DHA Doesn’t Show Benefit in Alzheimer’s DiseaseLast Updated: November 02, 2010. In individuals with mild to moderate Alzheimer's disease, docosahexaenoic acid supplementation doesn't appear to slow the rate of cognitive and functional decline, according to research published in the Nov. 3 issue of the Journal of the American Medical Association.
TUESDAY, Nov. 2 (HealthDay News) -- In individuals with mild to moderate Alzheimer's disease, docosahexaenoic acid (DHA) supplementation doesn't appear to slow the rate of cognitive and functional decline, according to research published in the Nov. 3 issue of the Journal of the American Medical Association.

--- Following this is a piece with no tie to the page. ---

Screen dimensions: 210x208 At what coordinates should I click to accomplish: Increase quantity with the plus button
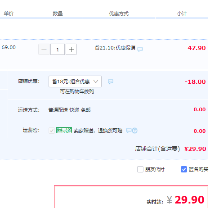click(71, 50)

Joseph F. Quinn, M.D., of the Oregon Health and Science University in Portland, and colleagues analyzed data from 402 patients with mild to moderate Alzheimer's who were randomized to receive 2 g of algal DHA or placebo daily for 18 months. Of this group, 295 completed the trial while taking study medication. Outcomes included change in the cognitive subscale of the Alzheimer's Disease Assessment Scale (ADAS-cog) and the Clinical Dementia Rating (CDR) sum of boxes.
The researchers found that DHA supplementation didn't show a benefit for rate of change on the ADAS-cog score, and wasn't associated with a difference in CDR sum of boxes score. Among a subgroup that underwent magnetic resonance imaging at baseline and 18 months, DHA treatment didn't affect the rate of brain atrophy.
"Effective treatment strategies to prevent progression of Alzheimer's disease will likely need to be initiated earlier in the course of [the disease] in order to be more efficacious. Given the accumulating evidence that the pathophysiological process of Alzheimer's disease begins years, if not decades, prior to the diagnosis of clinical dementia, treatment of mild to moderate Alzheimer's disease may be 'too late,'" writes the author of an accompanying editorial.
Several co-authors disclosed both involvement with a patent related to this issue and relationships with Martek Biosciences, which provided the drug and placebo and other support for the study. The editorial author disclosed relationships with several pharmaceutical companies.